These findings highlight an overlooked threat to the gut microbiome and underscore the need to reassess chemical safety, health impacts, and contributions to antimicrobial resistance.
Hidden Antibacterial Effects Found In Common Chemicals
Industrial and agricultural chemicals, including pesticides, are often assumed to act only on target organisms, yet growing evidence suggests their biological activity may be far broader. Humans are continuously exposed to these pollutants through food and water, with hundreds of pesticide residues and persistent industrial contaminants, such as per- and polyfluoroalkyl substances (PFAS) and plasticizers, routinely detected.
These chemicals may affect the gut microbiota, a community essential for metabolic and immune function.

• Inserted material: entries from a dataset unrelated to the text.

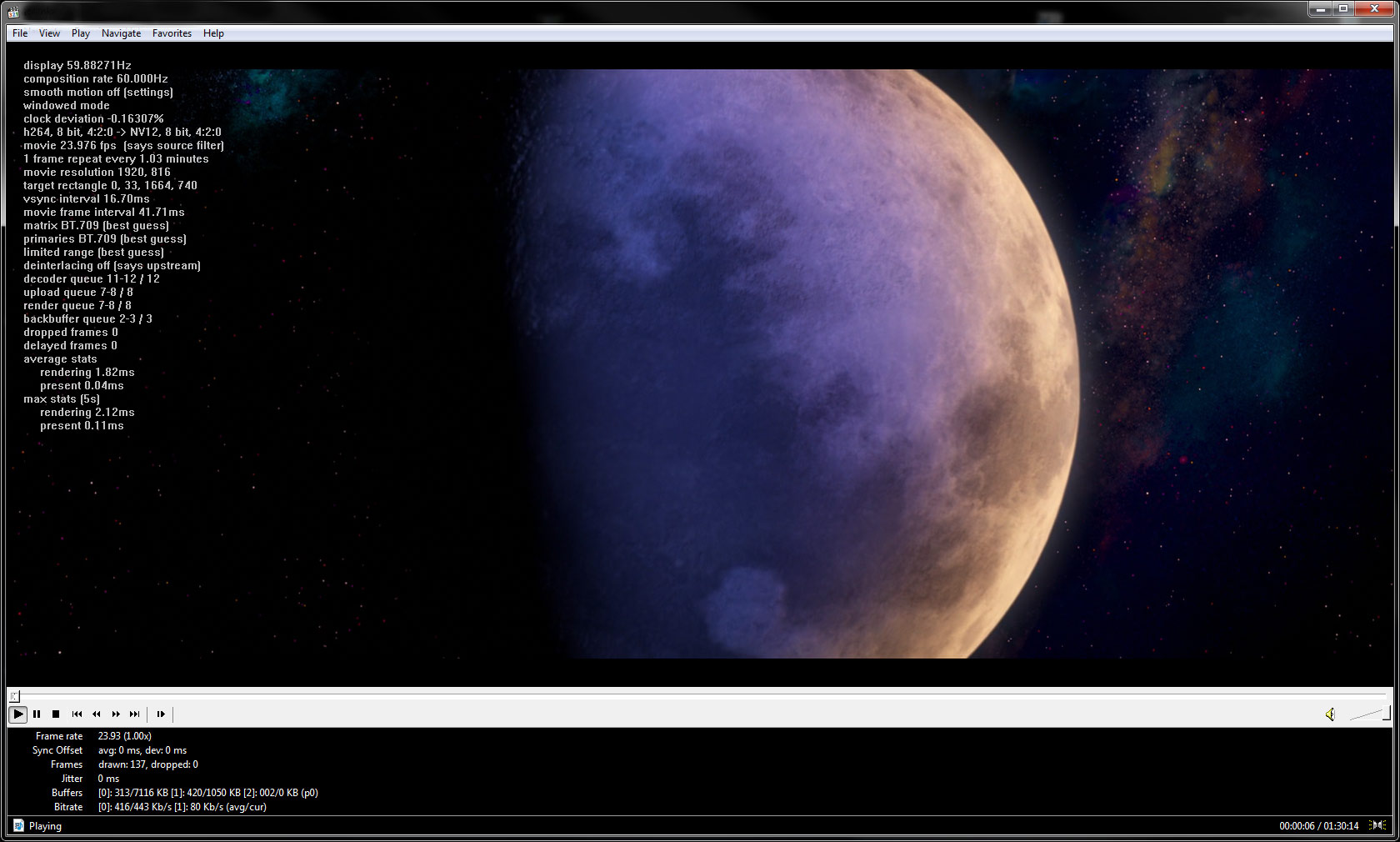Click the volume slider handle
1400x842 pixels.
1386,714
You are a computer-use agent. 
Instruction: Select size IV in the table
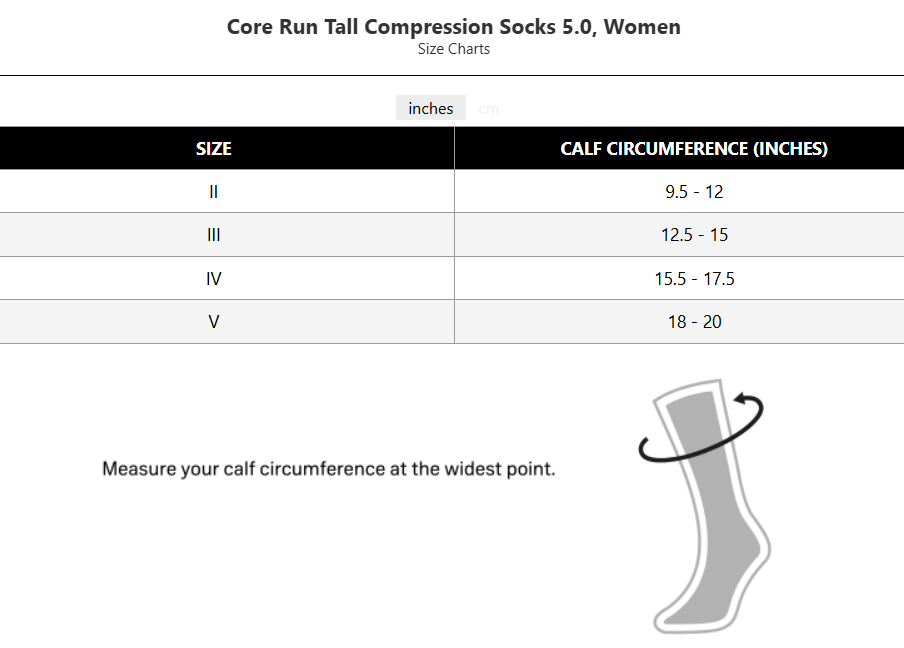tap(214, 279)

However, their impacts remain largely untested, and current safety assessments seldom consider microbiome effects.
Reports of off-target antimicrobial activity in other ecosystems raise concerns that similar interactions may occur in humans, highlighting a critical gap in chemical risk evaluation and the impact of such exposures on microbial community structure over time.
In Vitro Tests Reveal Unexpected Antimicrobial Behaviour
The present study researchers undertook an extensive in vitro investigation of 1,076 chemical contaminants, including 829 pesticides, 119 pesticide metabolites, 75 related compounds, 48 industrial chemicals (e.g., bisphenols, nitrosamines), and five mycotoxins. These substances reflect contaminants commonly found in food, water, and the environment. Integrated metadata, including toxicology summaries and residue data from the Food and Drug Administration (FDA)/European Food Safety Authority (EFSA), enhances relevance to human exposure.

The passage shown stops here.